++++ DOCUMENT EXCERPT

1) Selection — Interleaved Search Over Discrete and Continuous Space

We define Level 1 state as $s1 = (x\in \mathrm{SE(3)}, \mathit{nodetype} \in \lbrace \mathit{mode}, \mathit{pose}\rbrace)$ , where $\boldsymbol{x}$ is an object pose and nodetype stores the type of the node. The interleaved selection process is demonstrated in line 6-25 in Algorithm 2 and in Fig. 3. For a pose node, the action is to select a contact mode for it. The feasible actions are $\mathcal {A}\bigl (s1 = (x, \mathit{pose})\bigr) = \mathcal {M}(x)$ , where $\mathcal {M}(x)$ is the set of kinematically feasible contact modes enumerated for an object pose $\boldsymbol{x}$ using the algorithm in [9]. A mode node is a pose node assigned with a contact mode. For a mode node, the action is to select the next object pose moving from the current object pose following the contact mode. The available actions $\mathcal {A}\bigl (s1 = (x, \mathit{mode})\bigr)$ comprise choosing from its child nodes (explored object poses) or explore-new, which triggers the rollout phase to explore new object poses.

The selection policy follows (1). Action probabilities $p(s,a)$ reflect preferences of modes or poses. For example, if we prefer to exploit environment constraints to reduce uncertainties as in [27]), we could have high probabilities for modes that maintain more contacts.

2) Expansion

The expansion phase equals to explore-new being selected for a mode node. It is a variant of the progressive widening technique in MCTS for continuous space [28], where we control the expansion rate with the action probability of explore-new.

3) RRT as Rollout

Contact-rich solutions live sparsely on lower-dimensional manifolds of the search space. It is unlikely to get any useful results from random trajectory rollouts as most traditional MCTS do. We replace the random rollout with an RRT search guided by contact modes (line 17, Algorithm 2), modified based on [16].

The RRT begins with an object pose $\boldsymbol{x}_\text{current}$ and a selected contact mode $\boldsymbol{m}_\text{selected}$ . The RRT tries to reach $\boldsymbol{x}_\text{goal}$ . It outputs a trajectory where each point is an object pose associated with a contact mode. In each iteration, we first sample an object pose $\boldsymbol{x}_\text{extend} \in \mathrm{SE(3)}$ and find its nearest neighbor $\boldsymbol{x}_\text{near}$ . We then extend $\boldsymbol{x}_\text{near}$ towards $\boldsymbol{x}_\text{extend}$ . Each extension is guided by a contact mode. If $\boldsymbol{x}_\text{near}$ is $\boldsymbol{x}_\text{current}$ , the contact mode should be $\boldsymbol{m}_\text{selected}$ . Otherwise, we enumerate all contact modes and filter them using feasibility checks. New object poses are generated by projected forward integration that follows each contact mode towards $\boldsymbol{x}_\text{extend}$ as close as possible. If the RRT finds a solution to $\boldsymbol{x}_\text{goal}$ within the maximum number of iterations, we add the solution path after the expansion node in the Level 1 search tree and proceed to Level 2 (line 19, Algorithm 2) to obtain a reward. Otherwise, this process backpropagates a zero reward and no new node is added. The RRT is reused throughout the entire lifespan of the MCTS. More details about the RRT-based rollout can be found in appendices.

++++++++

**DIRECTIVES:**
**a)** According to the passage on the interleaved tree search, what replaces the random rollout used by most traditional MCTS?
**b)** Write a continuation of the passage on the interleaved tree search with RRT rollouts, starting after its final sentence.

++++ ENTRIES PROVIDED

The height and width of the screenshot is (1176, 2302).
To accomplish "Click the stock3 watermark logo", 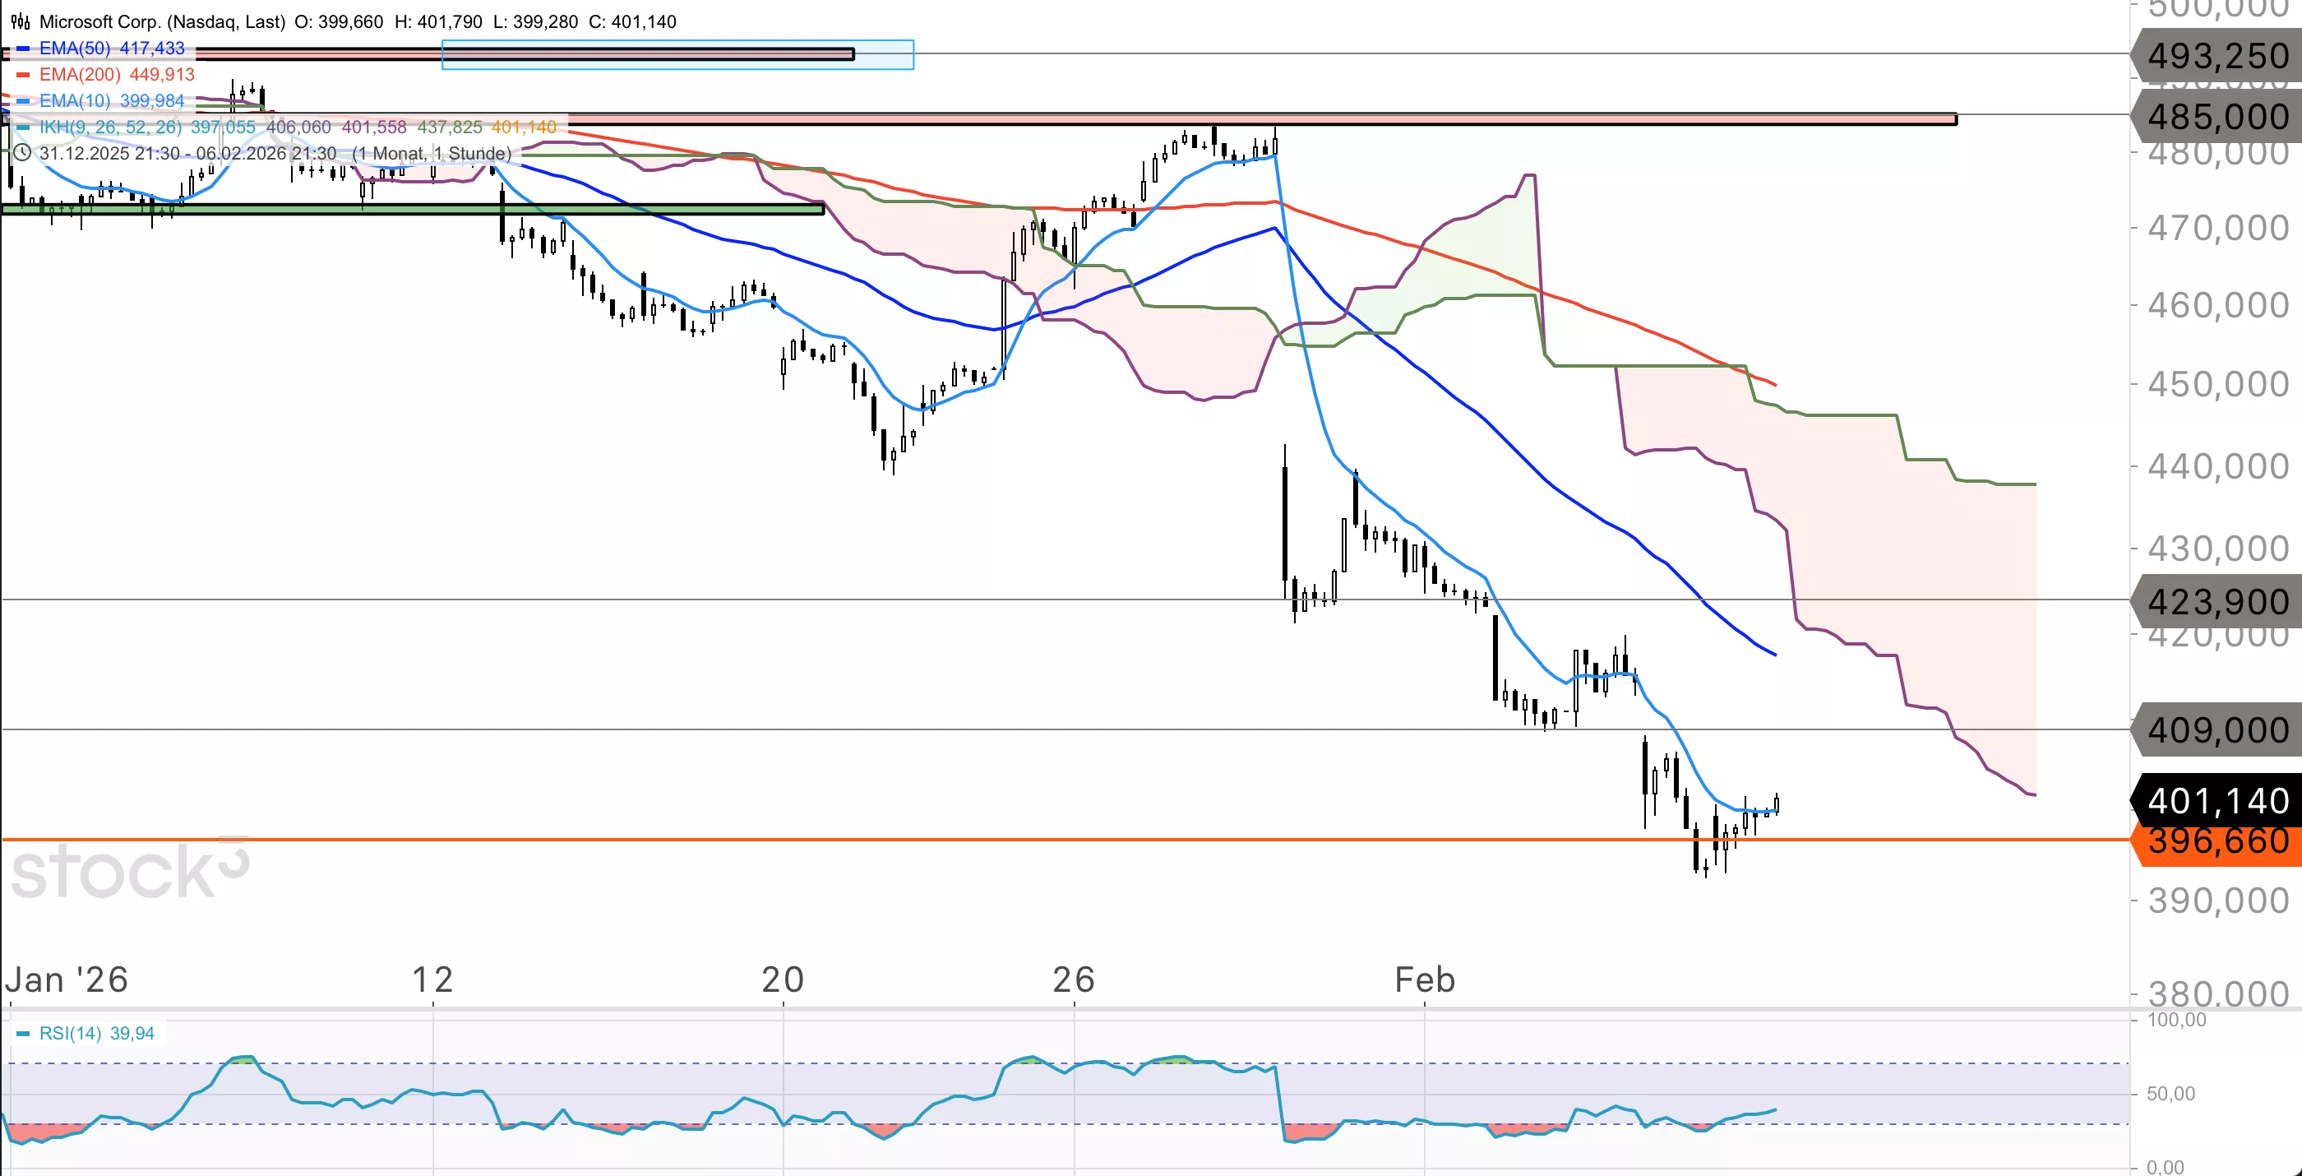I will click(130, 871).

++++++++
++++ ENTRIES PROVIDED

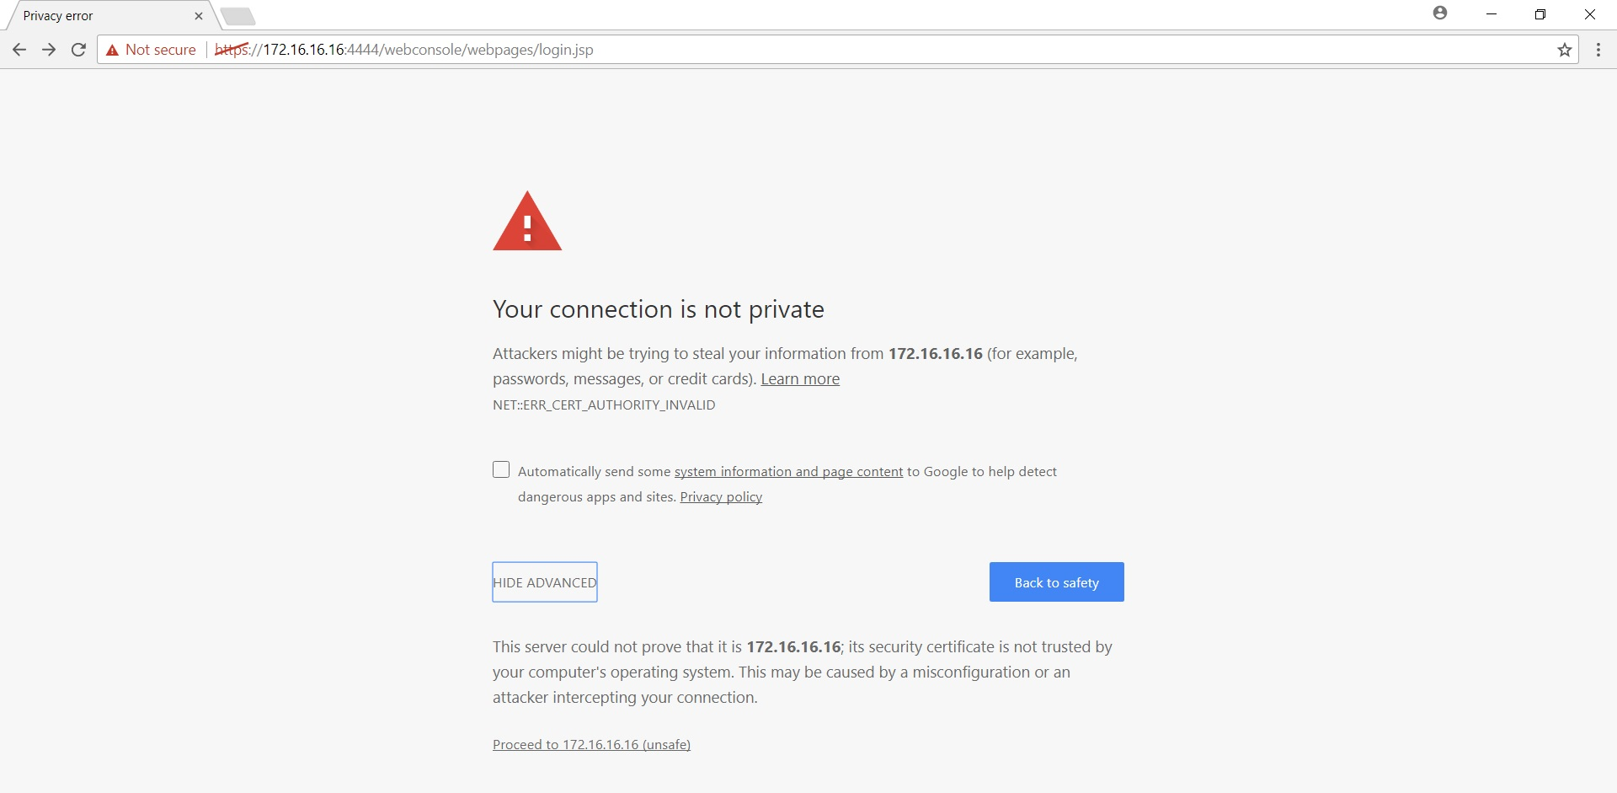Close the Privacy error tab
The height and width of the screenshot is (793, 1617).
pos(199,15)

++++++++
++++ ENTRIES PROVIDED

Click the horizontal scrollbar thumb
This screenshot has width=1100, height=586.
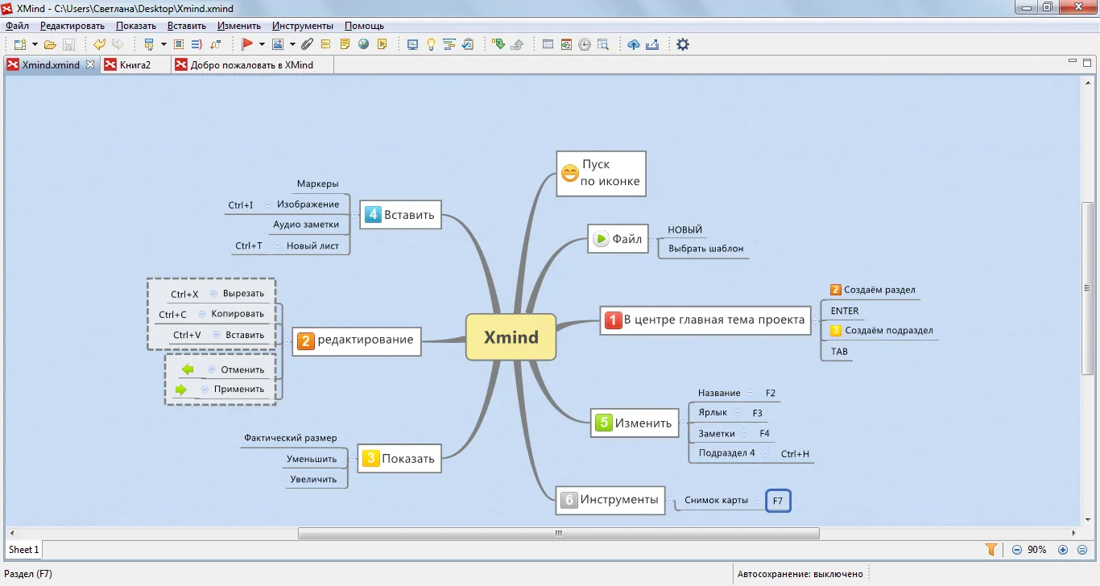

++++++++

**EXPECTED ANSWERS:**
**a)** An RRT search guided by contact modes, modified from an earlier method.

**b)**
One difference to [16] is that we can choose whether to plan robot contacts or not in the RRT. We can turn on the option to relax a contact mode to be feasible if there “exists any feasible robot contact”, while previously the RRT needs to plan and store robot contacts, searching in a higher-dimensional space. This relaxation could improve the planning speed for some tasks as discussed in Section V.

C. Level 2: Planning Robot Contacts

Level 2 initiates in evaluate-reward in Level 1 (line 19 and 27, Algorithm 2). Level 2 takes in the object configuration trajectory, and outputs the best robot contact sequence. Algorithm 3 summarizes the grow-tree process in Level 2 MCTS.

1) State and Action Representation

Each node is associated with a robot contact state $s2 = \bigl (t, \lbrace (i, \bm {p}_{\boldsymbol{i}}) | i \in \text{active fingers at } t\rbrace \bigr)$ . A robot contact state specifies active fingers, fingers that are in contact with the object, and their corresponding contact locations $\lbrace \bm {p}_{\boldsymbol{i}} \in \mathbb {R}^{3} \rbrace$ on the object surface at timestep $t$ . An action $a = \bigl (t_{c}, \lbrace (j, \bm {p}_{\boldsymbol{j}}) | j \in \text{relocating fingers at } t_{c}\rbrace \bigr)$ represents robot contact relocations, specified by relocating timestep $t_{c}$ , relocating fingers, and the object surface points they are relocating to $\lbrace \bm {p}_{\boldsymbol{j}}\rbrace$ .

For example, consider 5 available robot fingertips. Grasping an object at timestep 0 with the first and third finger at locations (1, 0, 0) and $(-1,0,0)$ corresponds to the state $\bigl (t=0, (\mathit{finger 1}, \bm {p}_{\boldsymbol{1}}=(1,0,0)), (\mathit{finger 3}, \bm {p}_{\boldsymbol{3}}=(-1,0,0))\bigr)$ . If we choose to maintain the grasp until timestep 4, and then move the third finger to (0,0,1) and add the fifth finger at $(-1,0,0.5)$ , the action is $\bigl (t_{c}=4, (\mathit{finger 3}, \bm {p}_{\boldsymbol{3}}=(0,0,1)), (\mathit{finger 5}, \bm {p}_{\boldsymbol{5}}=(-1,0,0.5))\bigr)$ . The new state is $\bigl (t=4, (\mathit{finger 1}, \bm {p}_{\boldsymbol{1}}=(1,0,0)), (\mathit{finger 3}, \bm {p}_{\boldsymbol{3}}=(0,0,1)), (\mathit{finger 5}, \bm {p}_{\boldsymbol{5}}=(-1,0,0.5))\bigr)$ .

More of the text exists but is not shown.